Saved data entries
● ● ●

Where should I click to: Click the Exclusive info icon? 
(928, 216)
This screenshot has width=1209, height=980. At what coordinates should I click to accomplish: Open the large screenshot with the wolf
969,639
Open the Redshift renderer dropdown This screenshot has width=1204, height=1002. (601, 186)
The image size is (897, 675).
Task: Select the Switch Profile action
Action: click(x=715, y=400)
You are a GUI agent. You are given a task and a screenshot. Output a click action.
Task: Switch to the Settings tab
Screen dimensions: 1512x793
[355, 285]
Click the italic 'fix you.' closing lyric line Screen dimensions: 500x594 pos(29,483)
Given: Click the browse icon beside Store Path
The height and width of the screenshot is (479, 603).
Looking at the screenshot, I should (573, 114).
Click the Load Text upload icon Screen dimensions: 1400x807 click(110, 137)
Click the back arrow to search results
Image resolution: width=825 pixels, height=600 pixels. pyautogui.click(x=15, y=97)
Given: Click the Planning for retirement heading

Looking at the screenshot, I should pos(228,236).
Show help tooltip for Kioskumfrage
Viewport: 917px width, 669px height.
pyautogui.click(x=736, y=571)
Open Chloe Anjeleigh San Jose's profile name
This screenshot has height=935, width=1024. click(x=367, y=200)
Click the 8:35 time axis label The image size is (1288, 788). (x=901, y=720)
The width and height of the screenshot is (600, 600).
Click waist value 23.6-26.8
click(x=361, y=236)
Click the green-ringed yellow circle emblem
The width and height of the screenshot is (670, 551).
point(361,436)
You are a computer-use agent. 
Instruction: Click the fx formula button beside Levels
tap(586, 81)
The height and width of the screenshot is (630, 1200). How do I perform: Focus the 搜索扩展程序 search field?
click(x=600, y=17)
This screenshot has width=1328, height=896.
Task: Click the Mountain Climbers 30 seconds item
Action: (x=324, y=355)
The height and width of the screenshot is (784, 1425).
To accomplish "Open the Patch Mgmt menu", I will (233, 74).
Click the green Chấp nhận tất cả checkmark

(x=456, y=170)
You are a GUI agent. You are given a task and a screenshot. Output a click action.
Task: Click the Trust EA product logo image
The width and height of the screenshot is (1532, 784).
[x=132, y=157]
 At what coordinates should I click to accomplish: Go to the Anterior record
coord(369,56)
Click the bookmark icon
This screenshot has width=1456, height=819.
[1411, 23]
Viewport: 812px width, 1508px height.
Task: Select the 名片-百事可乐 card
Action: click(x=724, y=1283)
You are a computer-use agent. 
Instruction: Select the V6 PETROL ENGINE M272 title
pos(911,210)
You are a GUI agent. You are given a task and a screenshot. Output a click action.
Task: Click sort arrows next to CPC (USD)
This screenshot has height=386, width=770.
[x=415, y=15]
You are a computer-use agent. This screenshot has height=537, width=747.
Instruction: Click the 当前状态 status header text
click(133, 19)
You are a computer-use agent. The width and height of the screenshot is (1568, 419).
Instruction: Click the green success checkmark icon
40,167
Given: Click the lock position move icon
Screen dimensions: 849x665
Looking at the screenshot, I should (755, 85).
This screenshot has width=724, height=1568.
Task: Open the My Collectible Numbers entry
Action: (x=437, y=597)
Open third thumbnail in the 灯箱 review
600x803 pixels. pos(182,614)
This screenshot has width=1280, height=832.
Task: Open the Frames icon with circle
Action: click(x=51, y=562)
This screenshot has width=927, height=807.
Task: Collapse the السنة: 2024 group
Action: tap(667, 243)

● ● ●

=== WHAT IS EXPECTED ===
Return the line that contains "Instruction: Select the", along with every line after it in the data above, exactly and with nothing else.

=== TASK RESPONSE ===
Instruction: Select the V6 PETROL ENGINE M272 title
pos(911,210)
You are a GUI agent. You are given a task and a screenshot. Output a click action.
Task: Click sort arrows next to CPC (USD)
This screenshot has height=386, width=770.
[x=415, y=15]
You are a computer-use agent. This screenshot has height=537, width=747.
Instruction: Click the 当前状态 status header text
click(133, 19)
You are a computer-use agent. The width and height of the screenshot is (1568, 419).
Instruction: Click the green success checkmark icon
40,167
Given: Click the lock position move icon
Screen dimensions: 849x665
Looking at the screenshot, I should (755, 85).
This screenshot has width=724, height=1568.
Task: Open the My Collectible Numbers entry
Action: (x=437, y=597)
Open third thumbnail in the 灯箱 review
600x803 pixels. pos(182,614)
This screenshot has width=1280, height=832.
Task: Open the Frames icon with circle
Action: click(x=51, y=562)
This screenshot has width=927, height=807.
Task: Collapse the السنة: 2024 group
Action: tap(667, 243)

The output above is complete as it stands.